■ Document excerpt:
Protein thiols and low-molecular-weight plasma thiols are involved in many cellular processes, such as the regulation of protein function, antioxidant defense, apoptosis, signalling mechanisms, and immune response [4-6]. Thiols are highly sensitive to oxidation due to the -SH groups in their structure. Oxidized thiols are the most important class of dynamic redox-sensitive covalent bonds formed between two thiol groups. Since these molecules constantly interact with almost all physiological oxidants, they are considered the fundamental antioxidant buffers [6-8]. Thiol/disulphide homeostasis, an important indicator of the cellular redox state, is impaired in the pathogenesis of various disorders [6,9].
During the clinical follow-up of patients with COVID-19 treated in ICUs, routine hemogram-biochemistry (C-reactive protein [CRP], ferritin, lactate dehydrogenase [LDH], and D-dimer, among others), radiography, and other examinations are performed to obtain information on the clinical course [10]. The disease course and progression toward death must be determined at an earlier stage to select the appropriate treatment. In the present study, we aimed to evaluate the serum thiol/disulphide homeostasis in follow-up prognosis in the early period among patients with COVID-19 under intensive care.
Materials and methods
Study design
The present prospective study was approved by the Ministry of Health and the Harran University Faculty of Medicine Clinical Research Ethics Committee (Approval Dates: October 22, 2021 and November 01, 2021, Session No. 19). Voluntary informed consent was obtained from all patients included in the study or their first-degree relatives. In accordance with the Declaration of Helsinki, all patient data was anonymized.
Twenty-five patients who were diagnosed with COVID-19 and treated in the COVID-19 ICU of Harran University Hospital in November and December 2021 were included. The patients were followed for one to four weeks. The real-time polymerase chain reaction (RT-PCR) test results of patients were positive, and their radiographs showed a diffuse infiltrative ground glass appearance in both lungs, consistent with COVID-19.
Clinical and biochemical data
Patients' age, sex, pregnancy status, comorbidities, ventilator support, coma scores (Acute Physiologic and Chronic Health Evaluation-APACHE II score, Glasgow Coma Scale/Score-GCS, Sequential Organ Failure Assessment-SOFA), sedation status, COVID vaccine status, treatments, mortality rates, and discharge status were all recorded. Patients who received treatment for less than five days, patients with a ratio of arterial partial pressure of oxygen to fraction of inspired oxygen (PaO2/FiO2) >300 mmHg, autoimmune disease, PCR negative afterward, tocilizumab treatment, and patients <18 years of age were excluded from the study. There were no patients who were given Remdesivir.

■ Exercise description: Rewrite the passage of the thiol study text starting with "Materials and methods" and going on through "consistent with COVID-19.", with "prospective" changed to "retrospective". The lines after this point are separate material.

■ Dataset:
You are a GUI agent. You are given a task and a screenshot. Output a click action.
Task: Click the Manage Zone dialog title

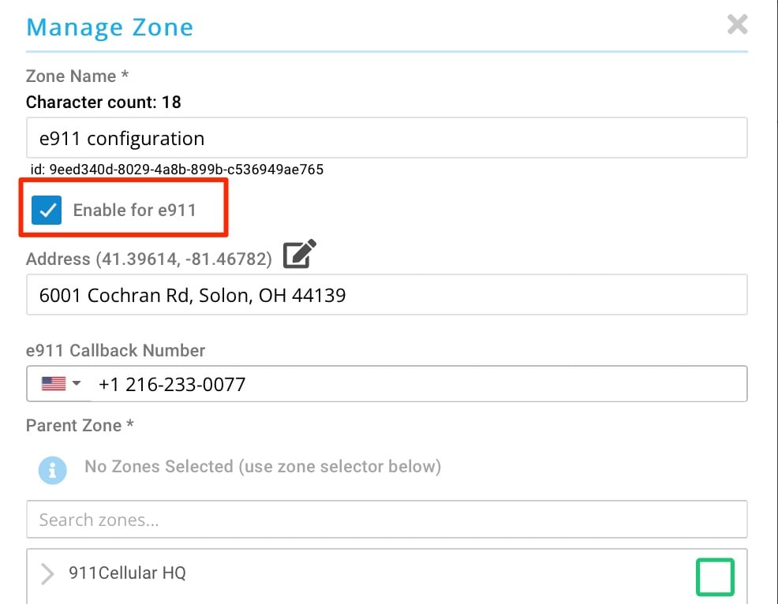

* * *

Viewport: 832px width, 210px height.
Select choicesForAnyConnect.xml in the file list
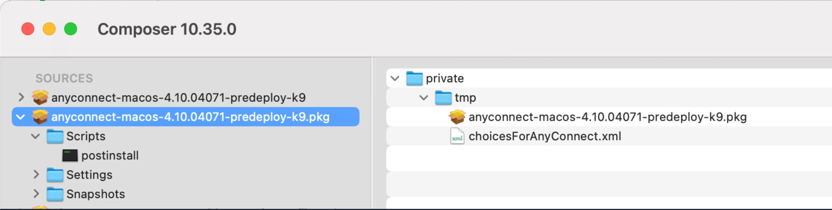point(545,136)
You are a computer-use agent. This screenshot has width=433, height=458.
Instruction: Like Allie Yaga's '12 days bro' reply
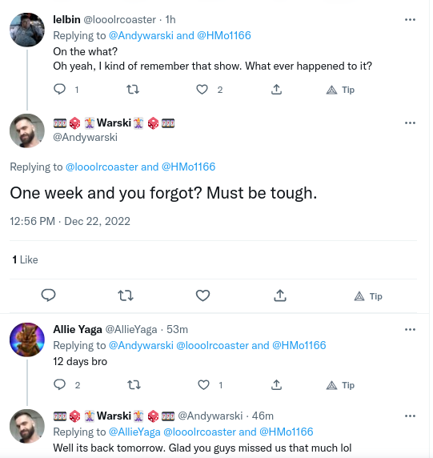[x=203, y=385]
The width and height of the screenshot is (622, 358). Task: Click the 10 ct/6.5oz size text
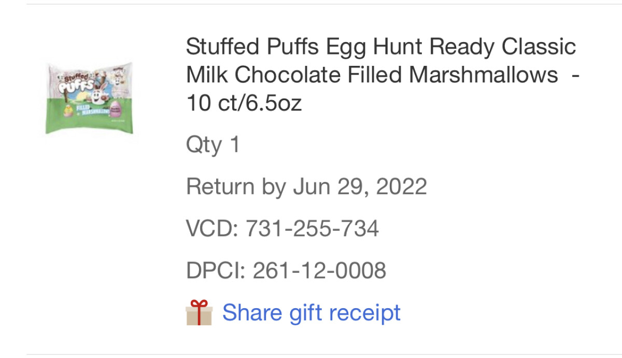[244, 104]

■ Output of the exercise:
Materials and methods
Study design
The present retrospective study was approved by the Ministry of Health and the Harran University Faculty of Medicine Clinical Research Ethics Committee (Approval Dates: October 22, 2021 and November 01, 2021, Session No. 19). Voluntary informed consent was obtained from all patients included in the study or their first-degree relatives. In accordance with the Declaration of Helsinki, all patient data was anonymized.
Twenty-five patients who were diagnosed with COVID-19 and treated in the COVID-19 ICU of Harran University Hospital in November and December 2021 were included. The patients were followed for one to four weeks. The real-time polymerase chain reaction (RT-PCR) test results of patients were positive, and their radiographs showed a diffuse infiltrative ground glass appearance in both lungs, consistent with COVID-19.